▶ Task to complete:
Could each entry be returned exactly as it appears?

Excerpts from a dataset
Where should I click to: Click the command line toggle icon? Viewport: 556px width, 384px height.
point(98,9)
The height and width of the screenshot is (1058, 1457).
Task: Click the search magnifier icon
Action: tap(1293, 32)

▶ Exercise result:
Where should I click to: Click the command line toggle icon? Viewport: 556px width, 384px height.
point(98,9)
The height and width of the screenshot is (1058, 1457).
Task: Click the search magnifier icon
Action: tap(1293, 32)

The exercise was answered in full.